Brown Butter Béarnaise

Vinegar Reduction
1/4 cup white vinegar
1 tablespoon lemon juice
1/4 cup white wine
1/3 cup diced shallot
1 tablespoon Tabasco pepper sauce
1 tarragon stem

3 sticks butter
2 egg yolks
2 tablespoons water
2 tablespoons white wine
2 tablespoons chopped tarragon leaves
1⁄2 teaspoon salt

In a pan, prepare the vinegar reduction by combining the first six ingredients over medium-high heat and reducing until nearly all liquid has evaporated. About 2 tablespoons of the shallot-vinegar mixture should be left.
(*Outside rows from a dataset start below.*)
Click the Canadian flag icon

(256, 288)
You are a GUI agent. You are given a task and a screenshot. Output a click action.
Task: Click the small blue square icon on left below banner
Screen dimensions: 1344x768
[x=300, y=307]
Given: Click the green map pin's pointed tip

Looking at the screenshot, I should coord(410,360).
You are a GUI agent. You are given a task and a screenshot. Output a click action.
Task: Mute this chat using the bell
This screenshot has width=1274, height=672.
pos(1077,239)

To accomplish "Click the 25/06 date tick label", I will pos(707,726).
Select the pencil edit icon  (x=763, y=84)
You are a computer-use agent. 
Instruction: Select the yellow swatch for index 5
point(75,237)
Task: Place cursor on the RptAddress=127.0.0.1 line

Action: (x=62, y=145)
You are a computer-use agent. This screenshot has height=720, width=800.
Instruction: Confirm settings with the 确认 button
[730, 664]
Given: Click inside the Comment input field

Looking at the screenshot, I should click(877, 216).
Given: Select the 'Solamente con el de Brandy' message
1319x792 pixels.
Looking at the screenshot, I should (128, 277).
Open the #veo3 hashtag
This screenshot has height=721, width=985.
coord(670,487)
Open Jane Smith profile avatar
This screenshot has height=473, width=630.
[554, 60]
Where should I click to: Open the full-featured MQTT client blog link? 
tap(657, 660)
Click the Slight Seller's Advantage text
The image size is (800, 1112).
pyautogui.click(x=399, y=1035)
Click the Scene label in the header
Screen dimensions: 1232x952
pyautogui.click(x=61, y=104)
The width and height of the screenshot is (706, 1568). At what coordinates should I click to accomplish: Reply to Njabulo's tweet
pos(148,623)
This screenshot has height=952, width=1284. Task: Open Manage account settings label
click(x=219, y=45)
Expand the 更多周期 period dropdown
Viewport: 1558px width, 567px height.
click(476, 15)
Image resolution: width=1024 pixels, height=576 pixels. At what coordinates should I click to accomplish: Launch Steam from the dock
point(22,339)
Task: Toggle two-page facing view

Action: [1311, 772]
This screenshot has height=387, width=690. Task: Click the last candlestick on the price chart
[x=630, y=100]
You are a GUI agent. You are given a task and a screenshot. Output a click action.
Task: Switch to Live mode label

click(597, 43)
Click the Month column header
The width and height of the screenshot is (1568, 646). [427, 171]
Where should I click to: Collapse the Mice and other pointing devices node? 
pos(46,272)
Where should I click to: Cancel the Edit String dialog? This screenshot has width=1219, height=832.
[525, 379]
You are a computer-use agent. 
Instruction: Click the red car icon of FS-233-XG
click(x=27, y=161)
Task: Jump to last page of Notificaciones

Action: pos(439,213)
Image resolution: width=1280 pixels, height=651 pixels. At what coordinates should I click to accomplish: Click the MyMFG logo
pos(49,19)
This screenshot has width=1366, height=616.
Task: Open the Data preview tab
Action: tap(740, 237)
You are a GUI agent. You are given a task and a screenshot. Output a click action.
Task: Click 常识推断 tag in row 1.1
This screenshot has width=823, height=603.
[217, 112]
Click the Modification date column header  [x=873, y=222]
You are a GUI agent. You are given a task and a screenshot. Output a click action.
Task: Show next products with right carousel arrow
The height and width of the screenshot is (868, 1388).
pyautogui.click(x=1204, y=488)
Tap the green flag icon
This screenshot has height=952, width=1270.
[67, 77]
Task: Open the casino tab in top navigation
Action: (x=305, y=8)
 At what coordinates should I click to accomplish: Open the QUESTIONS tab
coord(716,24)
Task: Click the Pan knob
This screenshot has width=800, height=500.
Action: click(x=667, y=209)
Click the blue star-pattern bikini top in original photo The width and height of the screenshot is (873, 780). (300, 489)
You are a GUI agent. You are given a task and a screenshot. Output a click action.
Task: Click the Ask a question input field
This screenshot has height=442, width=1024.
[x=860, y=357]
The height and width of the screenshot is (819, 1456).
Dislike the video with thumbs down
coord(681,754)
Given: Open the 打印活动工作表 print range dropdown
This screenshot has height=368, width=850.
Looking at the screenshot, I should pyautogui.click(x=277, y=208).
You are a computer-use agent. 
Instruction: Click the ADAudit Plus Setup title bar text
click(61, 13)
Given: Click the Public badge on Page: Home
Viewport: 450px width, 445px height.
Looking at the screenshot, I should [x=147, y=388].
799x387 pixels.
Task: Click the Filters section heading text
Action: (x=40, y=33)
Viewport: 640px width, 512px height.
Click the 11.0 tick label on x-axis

Brown the butter in a pan until the color of a toasted bagel, then strain through a fine sieve to remove the dark milk solids. Over a double boiler, whisk together the egg yolks, water, and wine until they resemble custard and coat the back of a spoon. (Or, swipe your finger across the bottom of the pan; the line should remain.) Whisking to emulsify, slowly add the browned butter to the egg mixture. Add the tarragon leaves and salt. Remove from heat and cover for 30 minutes. Makes about 1 quart.
Recipes from Cordúa: Foods of the Americas, Bright Sky Press, 2013.